● **Exercise requirements**
In the records, rewrite everything from "The height and width of the screenshot is (288, 746)." down to "[x=178, y=654]" with each "Instruction" changed to "Task" and nothing else altered. Give only those lines.
-- BEGIN Material to process --
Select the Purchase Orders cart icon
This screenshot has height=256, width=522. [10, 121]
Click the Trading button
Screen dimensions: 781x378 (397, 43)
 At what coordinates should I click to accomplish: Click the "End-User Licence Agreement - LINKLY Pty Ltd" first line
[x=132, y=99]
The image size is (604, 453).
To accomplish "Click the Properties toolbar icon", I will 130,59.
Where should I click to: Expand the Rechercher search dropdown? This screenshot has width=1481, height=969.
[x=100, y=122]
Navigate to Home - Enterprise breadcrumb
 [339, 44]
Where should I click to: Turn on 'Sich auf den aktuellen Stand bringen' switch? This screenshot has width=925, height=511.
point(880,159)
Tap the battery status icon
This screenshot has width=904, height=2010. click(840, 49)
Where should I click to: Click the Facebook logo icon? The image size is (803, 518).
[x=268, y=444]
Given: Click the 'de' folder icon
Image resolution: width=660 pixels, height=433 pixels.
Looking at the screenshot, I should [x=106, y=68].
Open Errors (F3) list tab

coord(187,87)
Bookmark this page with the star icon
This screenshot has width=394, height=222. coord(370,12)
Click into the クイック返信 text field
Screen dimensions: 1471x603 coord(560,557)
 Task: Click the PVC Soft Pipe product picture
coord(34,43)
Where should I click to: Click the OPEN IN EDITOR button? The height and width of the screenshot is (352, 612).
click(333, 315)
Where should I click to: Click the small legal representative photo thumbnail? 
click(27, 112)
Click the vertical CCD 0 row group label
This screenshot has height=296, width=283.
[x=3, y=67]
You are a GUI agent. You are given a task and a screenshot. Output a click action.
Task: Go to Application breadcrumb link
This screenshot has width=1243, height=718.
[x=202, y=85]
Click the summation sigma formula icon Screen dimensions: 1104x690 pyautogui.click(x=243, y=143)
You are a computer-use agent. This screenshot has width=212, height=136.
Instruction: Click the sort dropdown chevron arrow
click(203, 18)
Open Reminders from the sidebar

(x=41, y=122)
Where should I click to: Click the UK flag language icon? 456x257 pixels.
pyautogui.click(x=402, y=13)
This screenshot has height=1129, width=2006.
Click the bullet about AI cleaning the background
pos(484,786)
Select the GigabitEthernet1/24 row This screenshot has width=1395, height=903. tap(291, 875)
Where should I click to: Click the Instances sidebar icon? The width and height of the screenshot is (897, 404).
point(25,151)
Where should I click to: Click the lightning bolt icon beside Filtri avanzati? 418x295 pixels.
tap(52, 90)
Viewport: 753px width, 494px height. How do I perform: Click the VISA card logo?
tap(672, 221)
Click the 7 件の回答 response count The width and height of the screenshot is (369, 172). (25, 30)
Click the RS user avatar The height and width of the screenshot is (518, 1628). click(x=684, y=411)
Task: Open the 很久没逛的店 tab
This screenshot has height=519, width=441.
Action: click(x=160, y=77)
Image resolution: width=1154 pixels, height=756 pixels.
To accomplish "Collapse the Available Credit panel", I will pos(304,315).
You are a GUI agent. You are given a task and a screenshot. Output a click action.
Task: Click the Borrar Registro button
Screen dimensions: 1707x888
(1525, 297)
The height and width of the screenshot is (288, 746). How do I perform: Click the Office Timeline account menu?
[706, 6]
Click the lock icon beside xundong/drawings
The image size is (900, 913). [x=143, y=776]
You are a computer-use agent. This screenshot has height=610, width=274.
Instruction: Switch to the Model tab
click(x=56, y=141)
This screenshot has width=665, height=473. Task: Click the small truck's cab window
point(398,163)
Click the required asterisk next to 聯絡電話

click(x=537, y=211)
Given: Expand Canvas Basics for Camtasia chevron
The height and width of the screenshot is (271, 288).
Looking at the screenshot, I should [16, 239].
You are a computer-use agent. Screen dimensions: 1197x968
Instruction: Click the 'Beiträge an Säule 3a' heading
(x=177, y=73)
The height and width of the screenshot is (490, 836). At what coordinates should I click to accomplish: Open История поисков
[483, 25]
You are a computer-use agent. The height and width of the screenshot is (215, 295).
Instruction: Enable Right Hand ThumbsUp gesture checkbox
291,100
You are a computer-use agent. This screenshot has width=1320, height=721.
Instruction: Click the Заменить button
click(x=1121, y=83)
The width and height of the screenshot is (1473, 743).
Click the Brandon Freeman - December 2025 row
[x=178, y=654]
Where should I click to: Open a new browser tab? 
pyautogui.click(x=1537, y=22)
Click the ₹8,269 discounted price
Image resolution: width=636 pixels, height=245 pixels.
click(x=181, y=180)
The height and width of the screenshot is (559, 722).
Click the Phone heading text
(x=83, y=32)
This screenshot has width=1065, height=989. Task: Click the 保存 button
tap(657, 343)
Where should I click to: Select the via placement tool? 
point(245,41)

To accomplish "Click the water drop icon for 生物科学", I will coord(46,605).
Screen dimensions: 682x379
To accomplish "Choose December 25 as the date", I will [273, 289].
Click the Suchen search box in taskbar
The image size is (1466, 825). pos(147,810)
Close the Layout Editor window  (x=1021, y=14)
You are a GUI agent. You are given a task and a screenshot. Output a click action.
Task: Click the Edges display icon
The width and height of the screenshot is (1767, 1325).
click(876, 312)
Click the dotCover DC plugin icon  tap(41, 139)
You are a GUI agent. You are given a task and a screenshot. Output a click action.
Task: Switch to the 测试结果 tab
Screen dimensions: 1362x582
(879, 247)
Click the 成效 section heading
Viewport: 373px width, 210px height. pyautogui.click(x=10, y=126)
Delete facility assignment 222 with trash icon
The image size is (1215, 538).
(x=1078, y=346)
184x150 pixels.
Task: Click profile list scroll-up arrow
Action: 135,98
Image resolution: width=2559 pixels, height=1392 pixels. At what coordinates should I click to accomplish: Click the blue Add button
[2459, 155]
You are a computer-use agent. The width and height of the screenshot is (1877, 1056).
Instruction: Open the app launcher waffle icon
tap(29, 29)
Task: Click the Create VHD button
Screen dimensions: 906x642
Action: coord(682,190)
-- END Material to process --
● **Task response**
The height and width of the screenshot is (288, 746). How do I perform: Click the Office Timeline account menu?
[706, 6]
Click the lock icon beside xundong/drawings
The image size is (900, 913). [x=143, y=776]
You are a computer-use agent. This screenshot has height=610, width=274.
Task: Switch to the Model tab
click(x=56, y=141)
This screenshot has width=665, height=473. Task: Click the small truck's cab window
point(398,163)
Click the required asterisk next to 聯絡電話

click(x=537, y=211)
Given: Expand Canvas Basics for Camtasia chevron
The height and width of the screenshot is (271, 288).
Looking at the screenshot, I should [16, 239].
You are a computer-use agent. Screen dimensions: 1197x968
Task: Click the 'Beiträge an Säule 3a' heading
(x=177, y=73)
The height and width of the screenshot is (490, 836). At what coordinates should I click to accomplish: Open История поисков
[483, 25]
You are a computer-use agent. The height and width of the screenshot is (215, 295).
Task: Enable Right Hand ThumbsUp gesture checkbox
291,100
You are a computer-use agent. This screenshot has width=1320, height=721.
Task: Click the Заменить button
click(x=1121, y=83)
The width and height of the screenshot is (1473, 743).
Click the Brandon Freeman - December 2025 row
[x=178, y=654]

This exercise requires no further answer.